Shell’s Nigerian Subsidiary Ordered by Court to Compensate Farmers for 2008 Oil Pollution Case
On Friday. 29th of January, 2021, the Court of Appeal in The Hague ruled that Royal Dutch Shell Nigerian subsidiary, the Shell Petroleum Development Company of Nigeria (SPDC), was at fault for environmental degradation caused by pipeline leaks in the villages of Oruma and Goi in the Niger Delta region and ordered the subsidiary to compensate the farmers for the losses caused by the oil spills in the two villages in 2004 and 2005. However, the amount of compensation had not yet been decided.
The Hague Court of Appeal has finally ruled in favor of Milieudefensie / Friends of the Earth Netherlands and four Nigerians on the oil pollution case brought against Shell Nigeria 13 years ago.
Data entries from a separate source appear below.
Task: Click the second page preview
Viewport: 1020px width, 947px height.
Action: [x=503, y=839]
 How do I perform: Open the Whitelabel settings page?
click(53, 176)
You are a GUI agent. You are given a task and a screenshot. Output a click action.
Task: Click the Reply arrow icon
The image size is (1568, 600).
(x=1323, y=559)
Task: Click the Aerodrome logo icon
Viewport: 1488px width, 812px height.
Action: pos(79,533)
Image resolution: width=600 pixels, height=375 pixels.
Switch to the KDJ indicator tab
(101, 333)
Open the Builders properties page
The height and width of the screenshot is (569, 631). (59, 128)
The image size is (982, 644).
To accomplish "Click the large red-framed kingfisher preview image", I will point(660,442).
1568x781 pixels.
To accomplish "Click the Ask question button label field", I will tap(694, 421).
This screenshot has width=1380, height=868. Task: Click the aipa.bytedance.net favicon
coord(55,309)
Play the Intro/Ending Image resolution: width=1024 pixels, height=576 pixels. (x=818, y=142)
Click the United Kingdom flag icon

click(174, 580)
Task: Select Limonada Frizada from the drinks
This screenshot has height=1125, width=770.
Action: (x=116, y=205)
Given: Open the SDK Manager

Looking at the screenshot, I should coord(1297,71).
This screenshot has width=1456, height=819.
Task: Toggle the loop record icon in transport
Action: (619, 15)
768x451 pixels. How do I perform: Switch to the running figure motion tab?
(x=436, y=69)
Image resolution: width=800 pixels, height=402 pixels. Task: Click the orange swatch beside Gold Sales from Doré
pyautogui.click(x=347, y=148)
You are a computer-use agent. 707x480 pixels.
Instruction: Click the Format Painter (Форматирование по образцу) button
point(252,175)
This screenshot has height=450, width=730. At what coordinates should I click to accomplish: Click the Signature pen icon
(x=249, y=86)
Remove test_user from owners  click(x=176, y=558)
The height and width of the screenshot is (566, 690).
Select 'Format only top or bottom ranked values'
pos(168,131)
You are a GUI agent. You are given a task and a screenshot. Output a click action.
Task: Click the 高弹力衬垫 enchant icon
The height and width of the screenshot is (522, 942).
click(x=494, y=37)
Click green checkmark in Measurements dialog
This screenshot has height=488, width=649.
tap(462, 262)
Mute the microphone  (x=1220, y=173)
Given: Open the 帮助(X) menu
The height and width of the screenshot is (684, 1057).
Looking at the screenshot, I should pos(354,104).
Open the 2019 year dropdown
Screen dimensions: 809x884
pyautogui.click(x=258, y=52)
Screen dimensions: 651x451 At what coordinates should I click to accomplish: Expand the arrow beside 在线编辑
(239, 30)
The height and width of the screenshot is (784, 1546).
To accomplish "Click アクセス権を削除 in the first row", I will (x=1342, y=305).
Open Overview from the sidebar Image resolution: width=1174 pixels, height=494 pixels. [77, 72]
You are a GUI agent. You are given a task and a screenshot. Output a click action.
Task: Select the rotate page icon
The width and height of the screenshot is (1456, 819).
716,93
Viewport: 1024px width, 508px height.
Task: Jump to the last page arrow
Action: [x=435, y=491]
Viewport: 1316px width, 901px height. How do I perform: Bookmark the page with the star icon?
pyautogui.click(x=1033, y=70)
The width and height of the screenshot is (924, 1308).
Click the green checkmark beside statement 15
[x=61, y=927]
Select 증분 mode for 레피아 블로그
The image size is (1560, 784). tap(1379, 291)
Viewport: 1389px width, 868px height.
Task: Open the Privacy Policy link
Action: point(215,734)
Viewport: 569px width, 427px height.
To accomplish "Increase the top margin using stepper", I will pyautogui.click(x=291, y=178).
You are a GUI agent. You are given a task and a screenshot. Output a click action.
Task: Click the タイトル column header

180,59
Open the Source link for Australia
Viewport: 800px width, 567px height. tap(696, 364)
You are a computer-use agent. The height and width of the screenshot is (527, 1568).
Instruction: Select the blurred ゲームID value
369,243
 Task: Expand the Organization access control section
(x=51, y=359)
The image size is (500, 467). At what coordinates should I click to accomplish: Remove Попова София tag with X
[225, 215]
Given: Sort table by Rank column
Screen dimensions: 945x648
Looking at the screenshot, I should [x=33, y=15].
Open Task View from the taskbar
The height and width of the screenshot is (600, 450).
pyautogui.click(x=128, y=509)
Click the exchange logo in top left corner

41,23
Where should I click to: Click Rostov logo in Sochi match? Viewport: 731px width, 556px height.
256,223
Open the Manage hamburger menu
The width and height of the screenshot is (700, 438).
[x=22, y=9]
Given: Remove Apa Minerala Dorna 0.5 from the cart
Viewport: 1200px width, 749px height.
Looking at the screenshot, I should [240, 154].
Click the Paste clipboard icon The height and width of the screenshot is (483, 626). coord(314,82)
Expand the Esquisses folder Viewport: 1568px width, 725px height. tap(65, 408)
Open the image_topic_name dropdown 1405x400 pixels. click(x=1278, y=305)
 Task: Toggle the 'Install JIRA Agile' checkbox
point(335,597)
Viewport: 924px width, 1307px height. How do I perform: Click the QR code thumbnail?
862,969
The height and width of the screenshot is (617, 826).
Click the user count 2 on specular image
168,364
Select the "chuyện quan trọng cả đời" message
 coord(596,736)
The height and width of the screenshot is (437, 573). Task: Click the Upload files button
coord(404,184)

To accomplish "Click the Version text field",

The court further ruled that the parent company, Royal Dutch Shell, and its subsidiary must also install a leak detection system to one pipeline to prevent further spills and limit the environmental damage.
The court is still considering whether to hold Shell responsible for spillage in a third village, which was caused by sabotage.
“This is fantastic news for the environment and people living in developing countries,” said Friends of the Earth’s Netherlands head, Donald Pols.
“Finally, there is some justice for the Nigerian people suffering the consequences of Shell’s oil,” Eric Dooh, one of the Nigerian plaintiffs, said in a statement after the verdict.
“Three of the four Nigerian plaintiffs and their fellow villagers must now be compensated for the damage caused and Shell must ensure that there is a leakage detection system in the pipelines in Nigeria,” Friends of the Earth, the environmental organization that sued Shell, said in a statement. “It is the first time that a court has held Dutch transnational corporation accountable for its duty of care abroad.”
However, Shell Nigeria still stands by its initial argument that the spills were caused by sabotage and was disappointed by the ruling. “Sabotage, crude oil theft, and illegal refining are a major challenge in the Niger delta,” it said. “Like all Shell-operated ventures globally, we are committed to operating safely and protecting the local environment.”